Cuando les pedimos que investiguen, ¿les hemos enseñado a hacerlo, nos mostramos a nosotros mismos como buscadores del conocimiento, les proponemos temas acordes a su competencia?, ¿sabemos despertar interés por los temas que componen el curriculum?, ¿somos nosotros mismos investigadores, compartimos con la comunidad académica y con nuestros alumnos los resultados de nuestras producciones? Y cuando tomamos evaluaciones, ¿les pedimos que reproduzcan los textos escritos por otros (autores de manuales, textos científicos, etc.)? ¿O les proponemos resolver problemas, pensar, ser creativos, relacionar, hacer inferencias, comparar, sacar conclusiones, proponer alternativas, en fin: generar conocimiento y experiencia a partir del conocimiento, y no sólo reproducirlo? Cuando decimos que no leen lo suficiente, o que prefieren una revista a un libro, ¿podríamos afirmar lo contrario de nosotros mismos?
Exclusiones cruzadas
Tampoco, a esta altura, creo que la discusión central se debata en torno a si se deben enviar computadoras o cajas de alimentos a las escuelas. Ése es otro problema, de índole político, que no nos es ajeno, por cierto, pero que nos puede desviar la mirada de la realidad circundante donde vivimos y actuamos todos los días. Los problemas de exclusión y de marginación son mucho más complejos, y van en varias direcciones.
Federico García Lorca, el poeta fusilado por los enemigos de la democracia durante la Guerra Civil Española, le decía a su pueblo en 1931: “Yo, si tuviera hambre y estuviera desvalido en la calle no pediría un pan; sino que pediría medio pan y un libro. Y yo ataco desde aquí violentamente a los que solamente hablan de reivindicaciones económicas sin nombrar jamás las reivindicaciones culturales que es lo que los pueblos piden a gritos”. Y Emilia Ferreiro (1996), trabajando en las escuelas rurales de México proponía recuperar las viejas máquinas de escribir archivadas en los depósitos, acondicionarlas y usarlas para enseñar a leer y a escribir donde no hay computadoras, ya que “poner a disposición de niños de 6 años (y de cualquier edad) ese instrumento es contribuir a dar acceso al teclado (medio moderno por excelencia de producción de escrituras... y de acceso al mercado laboral)”.

DATOS EXTRAÍDOS

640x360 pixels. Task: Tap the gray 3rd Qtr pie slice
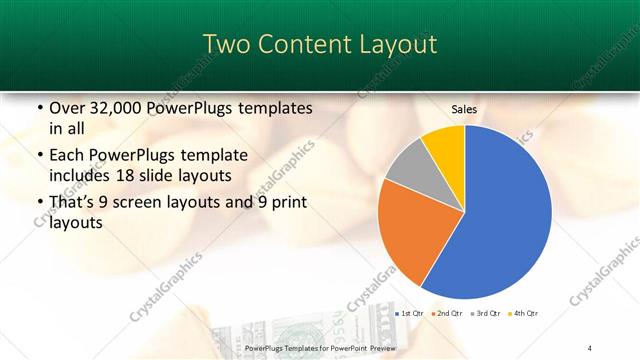(x=405, y=167)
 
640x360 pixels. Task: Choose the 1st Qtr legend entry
(x=411, y=313)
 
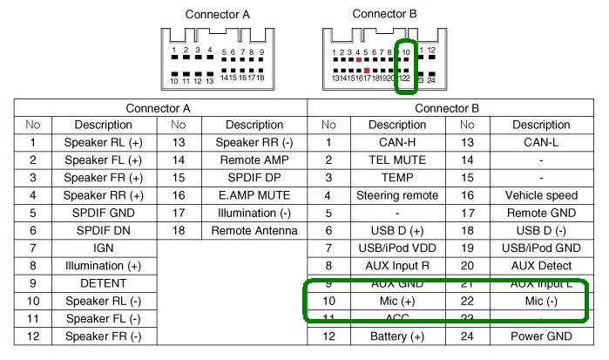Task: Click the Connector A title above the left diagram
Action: tap(217, 15)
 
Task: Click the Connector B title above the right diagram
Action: tap(384, 14)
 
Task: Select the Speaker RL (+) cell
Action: tap(103, 142)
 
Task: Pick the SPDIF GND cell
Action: tap(103, 213)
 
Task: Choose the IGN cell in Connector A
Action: tap(103, 248)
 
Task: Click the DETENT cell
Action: tap(103, 283)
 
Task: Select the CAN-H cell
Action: tap(396, 142)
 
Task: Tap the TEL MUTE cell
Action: tap(396, 160)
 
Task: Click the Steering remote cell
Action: tap(396, 195)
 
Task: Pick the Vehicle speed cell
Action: tap(541, 195)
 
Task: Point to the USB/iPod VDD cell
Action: tap(396, 248)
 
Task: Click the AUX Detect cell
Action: tap(541, 266)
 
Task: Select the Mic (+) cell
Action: tap(396, 301)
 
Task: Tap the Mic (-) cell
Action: tap(541, 301)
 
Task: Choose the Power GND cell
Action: tap(541, 336)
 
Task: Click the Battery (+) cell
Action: tap(396, 336)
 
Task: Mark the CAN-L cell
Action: tap(541, 142)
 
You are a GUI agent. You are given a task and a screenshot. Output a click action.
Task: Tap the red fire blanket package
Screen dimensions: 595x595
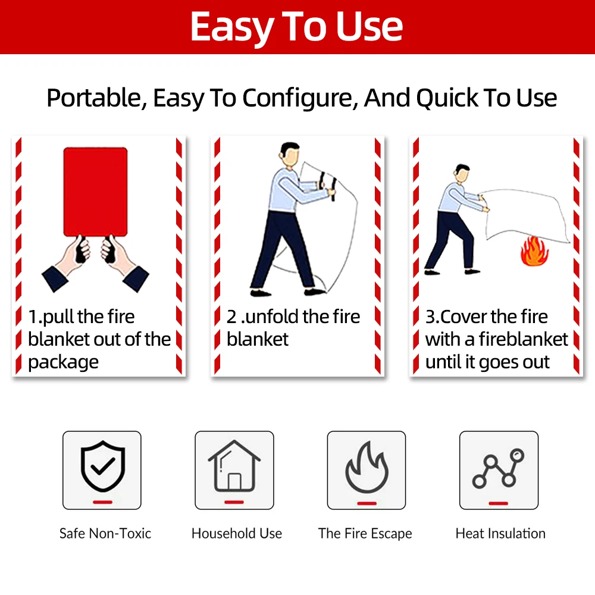tap(95, 192)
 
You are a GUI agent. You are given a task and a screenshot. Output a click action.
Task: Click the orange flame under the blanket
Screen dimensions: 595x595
tap(534, 252)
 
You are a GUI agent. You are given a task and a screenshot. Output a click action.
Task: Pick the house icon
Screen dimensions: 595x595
tap(234, 467)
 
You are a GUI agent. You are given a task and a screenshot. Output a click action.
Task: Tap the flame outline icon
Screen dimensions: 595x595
tap(367, 467)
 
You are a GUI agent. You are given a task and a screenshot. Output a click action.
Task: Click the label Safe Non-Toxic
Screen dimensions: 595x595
tap(105, 534)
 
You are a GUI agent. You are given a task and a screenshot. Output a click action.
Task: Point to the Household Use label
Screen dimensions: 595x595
tap(237, 534)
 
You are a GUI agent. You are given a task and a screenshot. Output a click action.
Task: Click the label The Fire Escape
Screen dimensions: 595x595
tap(365, 534)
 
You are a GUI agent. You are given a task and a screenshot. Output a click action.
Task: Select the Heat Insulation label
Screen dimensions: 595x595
tap(500, 534)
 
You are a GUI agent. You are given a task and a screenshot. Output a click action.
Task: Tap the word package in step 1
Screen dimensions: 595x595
tap(63, 362)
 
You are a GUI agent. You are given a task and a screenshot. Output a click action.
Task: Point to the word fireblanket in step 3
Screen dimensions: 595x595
tap(524, 340)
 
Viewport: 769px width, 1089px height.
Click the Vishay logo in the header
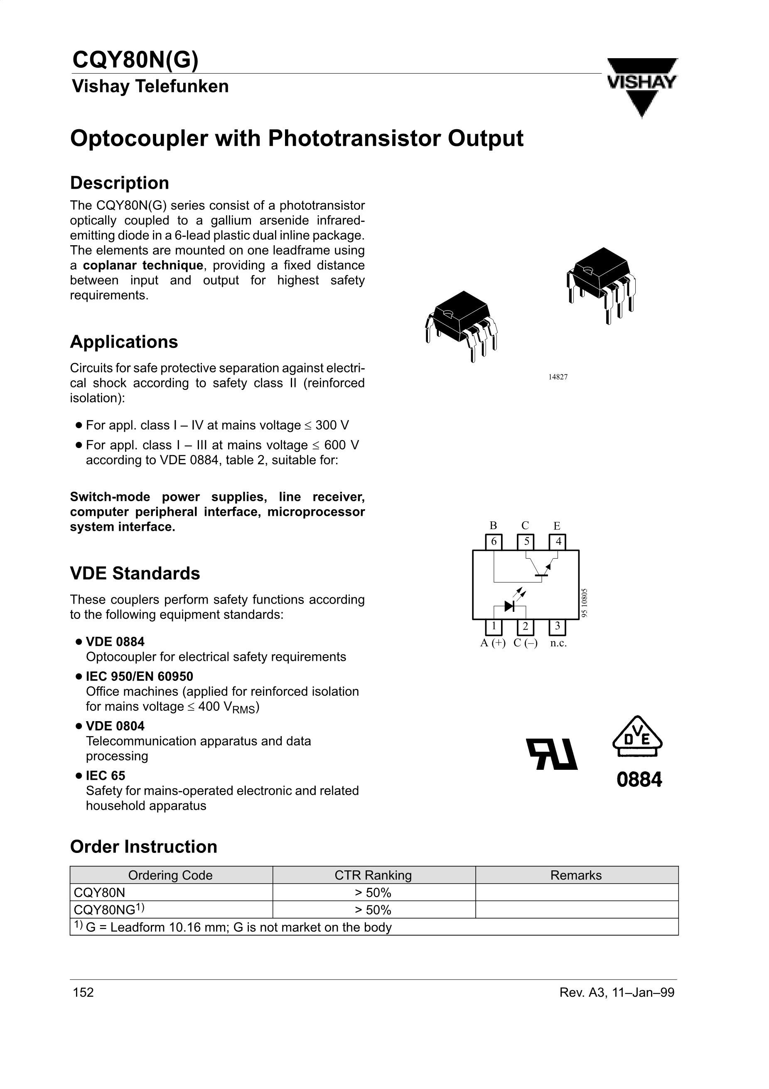click(642, 85)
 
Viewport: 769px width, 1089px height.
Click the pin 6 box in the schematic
click(494, 542)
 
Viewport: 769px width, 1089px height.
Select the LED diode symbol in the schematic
click(510, 606)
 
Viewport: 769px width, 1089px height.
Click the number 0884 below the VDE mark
click(639, 779)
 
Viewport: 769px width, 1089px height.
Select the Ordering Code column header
click(171, 875)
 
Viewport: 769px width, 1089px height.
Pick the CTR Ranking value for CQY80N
click(373, 893)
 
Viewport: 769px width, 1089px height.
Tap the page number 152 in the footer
click(84, 992)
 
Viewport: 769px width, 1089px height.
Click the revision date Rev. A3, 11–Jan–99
click(617, 992)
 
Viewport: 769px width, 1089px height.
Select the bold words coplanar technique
click(143, 265)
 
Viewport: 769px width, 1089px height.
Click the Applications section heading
click(124, 342)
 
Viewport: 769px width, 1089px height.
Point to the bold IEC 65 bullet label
click(105, 776)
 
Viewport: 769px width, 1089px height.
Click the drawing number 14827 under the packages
click(558, 377)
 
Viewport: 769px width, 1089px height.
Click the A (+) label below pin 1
click(493, 643)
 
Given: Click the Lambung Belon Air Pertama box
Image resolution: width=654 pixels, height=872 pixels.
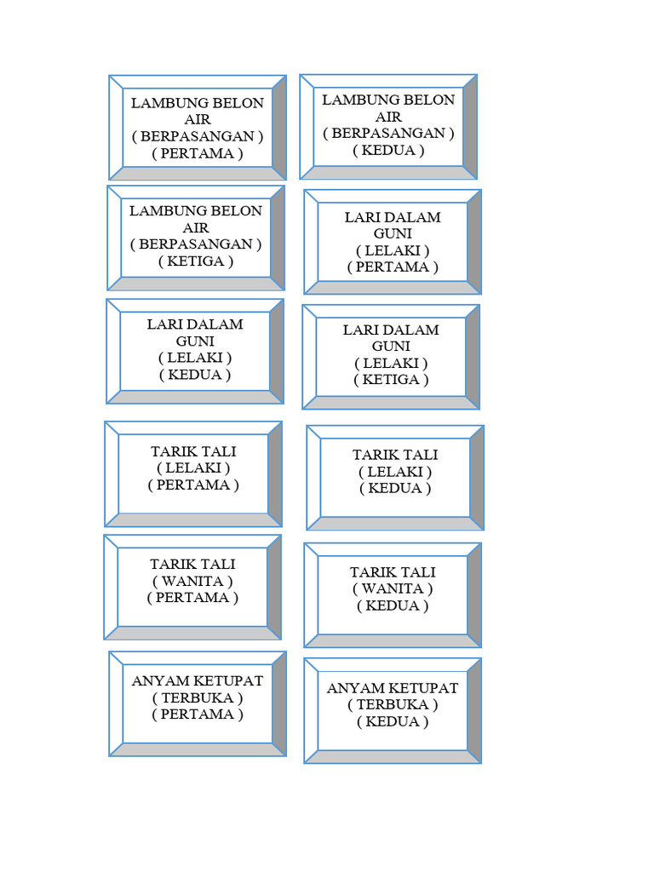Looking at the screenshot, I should pos(198,128).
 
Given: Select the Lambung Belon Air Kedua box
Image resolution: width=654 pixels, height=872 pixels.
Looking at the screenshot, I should pos(388,126).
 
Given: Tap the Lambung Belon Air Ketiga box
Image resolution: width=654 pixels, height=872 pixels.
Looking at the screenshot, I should pos(196,238).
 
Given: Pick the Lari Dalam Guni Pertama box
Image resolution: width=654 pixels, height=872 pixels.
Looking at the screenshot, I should pos(393,242).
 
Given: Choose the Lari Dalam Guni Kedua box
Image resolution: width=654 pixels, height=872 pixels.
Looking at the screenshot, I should pos(195,350).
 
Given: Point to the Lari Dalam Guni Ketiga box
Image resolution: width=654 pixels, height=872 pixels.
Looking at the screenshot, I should pos(391,356).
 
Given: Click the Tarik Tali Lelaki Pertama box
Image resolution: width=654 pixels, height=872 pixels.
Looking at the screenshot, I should pos(193,473).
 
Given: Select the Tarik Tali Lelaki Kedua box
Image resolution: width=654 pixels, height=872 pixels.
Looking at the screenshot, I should pos(395,478).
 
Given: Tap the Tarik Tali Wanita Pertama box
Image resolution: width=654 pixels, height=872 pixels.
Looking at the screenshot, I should pos(192,587).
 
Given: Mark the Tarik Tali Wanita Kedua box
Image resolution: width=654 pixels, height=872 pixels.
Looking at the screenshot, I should pos(393,594).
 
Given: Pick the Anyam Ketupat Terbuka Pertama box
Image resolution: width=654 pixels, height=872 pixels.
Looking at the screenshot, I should pos(198,703).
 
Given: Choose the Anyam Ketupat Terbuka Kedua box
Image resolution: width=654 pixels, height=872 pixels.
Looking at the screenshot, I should pos(393,710).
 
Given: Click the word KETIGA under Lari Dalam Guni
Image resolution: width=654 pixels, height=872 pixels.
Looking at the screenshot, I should pos(391,380).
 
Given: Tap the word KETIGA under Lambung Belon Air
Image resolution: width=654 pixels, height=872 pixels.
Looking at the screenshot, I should pos(195,261).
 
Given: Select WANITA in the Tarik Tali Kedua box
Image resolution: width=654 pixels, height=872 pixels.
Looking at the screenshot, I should pos(393,589).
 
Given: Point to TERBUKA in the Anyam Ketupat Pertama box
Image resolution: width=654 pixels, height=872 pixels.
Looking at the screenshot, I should pos(198,697).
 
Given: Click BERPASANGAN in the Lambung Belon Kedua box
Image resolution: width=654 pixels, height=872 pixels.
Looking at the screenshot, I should pos(388,134).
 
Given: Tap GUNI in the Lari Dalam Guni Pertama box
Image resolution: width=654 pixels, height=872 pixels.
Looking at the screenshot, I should pos(392,233).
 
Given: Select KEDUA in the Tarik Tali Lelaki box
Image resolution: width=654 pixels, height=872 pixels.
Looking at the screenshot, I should pos(394,489).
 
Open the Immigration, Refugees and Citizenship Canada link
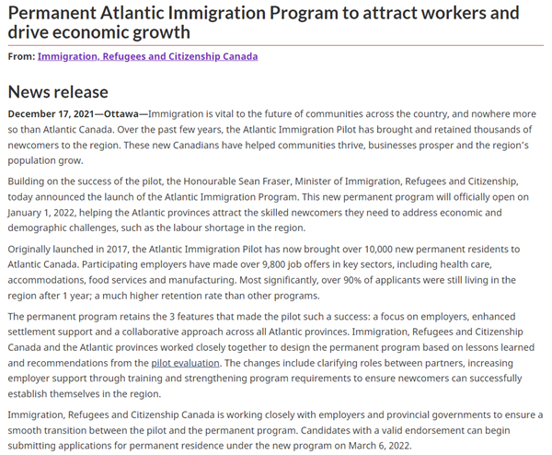pos(147,56)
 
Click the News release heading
pos(58,91)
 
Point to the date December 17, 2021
pos(52,113)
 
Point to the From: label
pos(21,56)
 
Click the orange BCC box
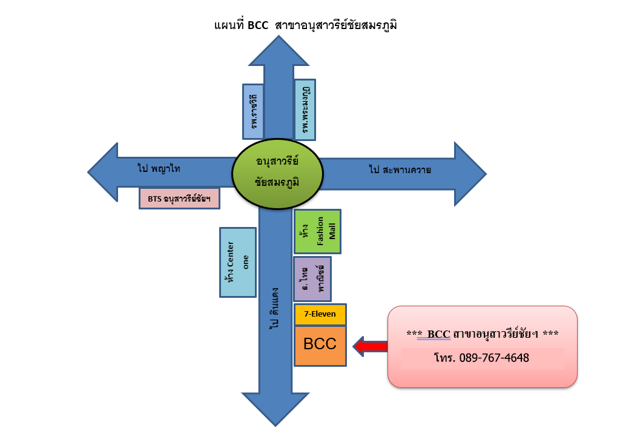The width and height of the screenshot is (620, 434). pyautogui.click(x=320, y=346)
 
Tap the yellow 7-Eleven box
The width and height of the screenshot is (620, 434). pyautogui.click(x=320, y=314)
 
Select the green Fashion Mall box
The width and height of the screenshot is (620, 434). pyautogui.click(x=317, y=231)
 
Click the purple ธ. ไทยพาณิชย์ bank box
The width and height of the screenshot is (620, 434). pyautogui.click(x=312, y=278)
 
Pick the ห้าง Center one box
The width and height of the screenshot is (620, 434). pyautogui.click(x=237, y=262)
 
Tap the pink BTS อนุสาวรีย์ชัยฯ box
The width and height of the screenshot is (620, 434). pyautogui.click(x=179, y=199)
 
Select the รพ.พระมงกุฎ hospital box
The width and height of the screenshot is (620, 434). pyautogui.click(x=305, y=110)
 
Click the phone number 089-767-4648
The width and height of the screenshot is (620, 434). pyautogui.click(x=482, y=358)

TAREAS
[a] Indique si cada afirmación concuerda con el fragmento sobre educación y exclusión. Responda sí o no y cite las palabras del fragmento que lo deciden. (i) García Lorca dijo que, con hambre y desvalido, pediría medio pan y un libro. (ii) Emilia Ferreiro proponía llevar computadoras nuevas a las escuelas rurales de México. (iii) Según el fragmento, la discusión central es si se deben enviar computadoras o cajas de alimentos a las escuelas.
[b] Retome el fragmento sobre educación y exclusión desde su última oración y continúelo.
Los datos no tienen relación con el fragmento sobre educación y exclusión.

RESPUESTAS
[a]
(i) Sí: «no pediría un pan; sino que pediría medio pan y un libro».
(ii) No: «proponía recuperar las viejas máquinas de escribir archivadas en los depósitos, acondicionarlas y usarlas para enseñar a leer y a escribir donde no hay computadoras».
(iii) No: «Tampoco, a esta altura, creo que la discusión central se debata en torno a si se deben enviar computadoras o cajas de alimentos a las escuelas».

[b]
Estamos, entonces, frente a unas cuantas aristas de un estado de situación que nos habla de desigualdades, de contradicciones, de perplejidades, de paradojas. Alumnos universitarios que requieren de la computadora para seguir el ritmo normal (actual) de sus estudios, pero cuyo acceso es costoso o por lo menos no tan “natural” como los profesores probablemente creen (porque ellos sí tienen su computadora personal o acceden a las que les ofrece la institución). Niños de primaria y adolescentes de secundaria asiduos visitantes del ciber o que disponen de computadoras en su casa, reprendidos por maestros y profesores, y hasta por sus propios padres, por utilizar la Internet mucho más que los libros. Chicos que van al ciber a jugar o a chatear, pero que no se imaginan haciendo allí un trabajo escolar, o lo hacen de modo muy excepcional. Y para coronar, modernos gabinetes de computación en escuelas y universidades, decididamente restringidos al uso del alumnado (en muchos casos, no por razones institucionales, sino porque los docentes de las diversas asignaturas se limitan a las carpetas o cuadernos escolares).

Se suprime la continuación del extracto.